Task 1: Please reproduce the Perl hashing question below from "Is there a package/function" up to and including "arrays of hashes).".
Task 2: List the four qualities that the Perl hashing question's bulleted list asks for in the result.
Task 3: In the Perl hashing question, which module is given as an example for serializing the structure to a string?

>> Begin Selected text

3

Is there a package/function in Perl that gives me in an easy way

  • a short information (e.g. a number, short string)
  • like a hashvalue/checksum (e.g. MD5)
  • with good distinction (e.g. cryptographic hash like MDx, SHAx)
  • representing the content of a complex datastructure (e.g. hash of arrays of hashes).

Best idea I have in mind is

  1. serialize my structure to a string (e.g. with Data::Dumper)

  2. Hash over the string with MDx

But maybe there is some more elegant way.

>> End Selected text
>> Begin Source data

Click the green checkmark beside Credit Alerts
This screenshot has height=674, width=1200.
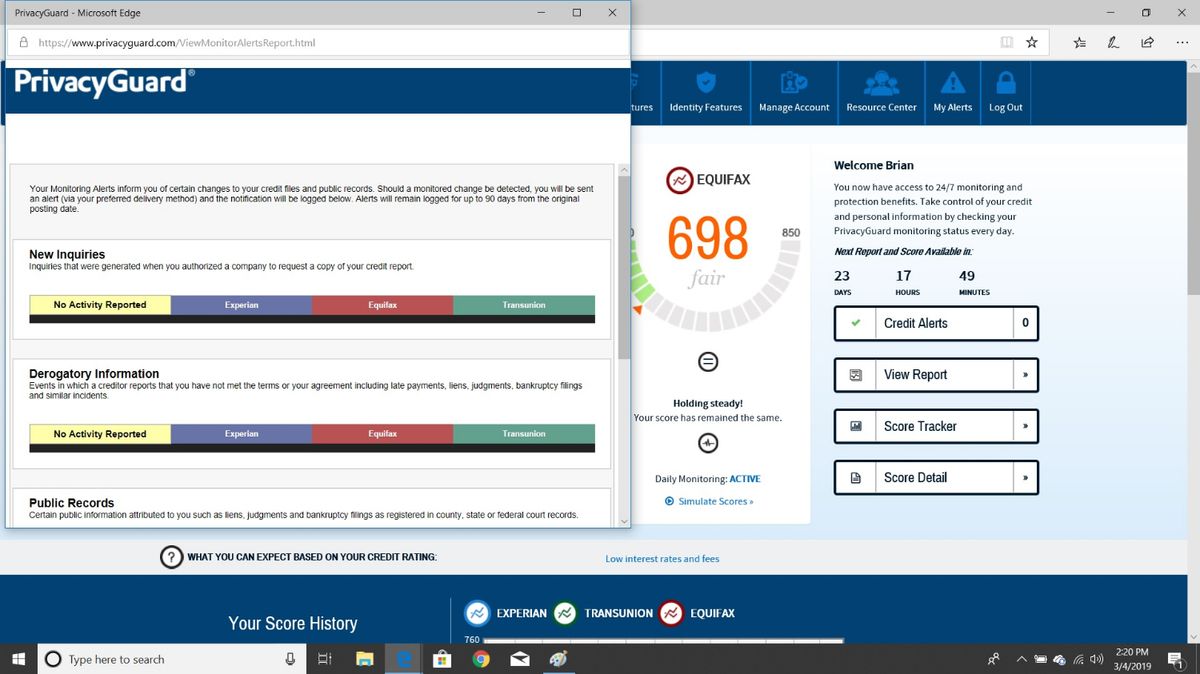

>> End Source data

Exercise response 1:
Is there a package/function in Perl that gives me in an easy way

  • a short information (e.g. a number, short string)
  • like a hashvalue/checksum (e.g. MD5)
  • with good distinction (e.g. cryptographic hash like MDx, SHAx)
  • representing the content of a complex datastructure (e.g. hash of arrays of hashes).

Exercise response 2:
- A short information (e.g. a number, short string)
- Like a hashvalue/checksum (e.g. MD5)
- With good distinction (e.g. cryptographic hash like MDx, SHAx)
- Representing the content of a complex datastructure (e.g. hash of arrays of hashes)

Exercise response 3: Data::Dumper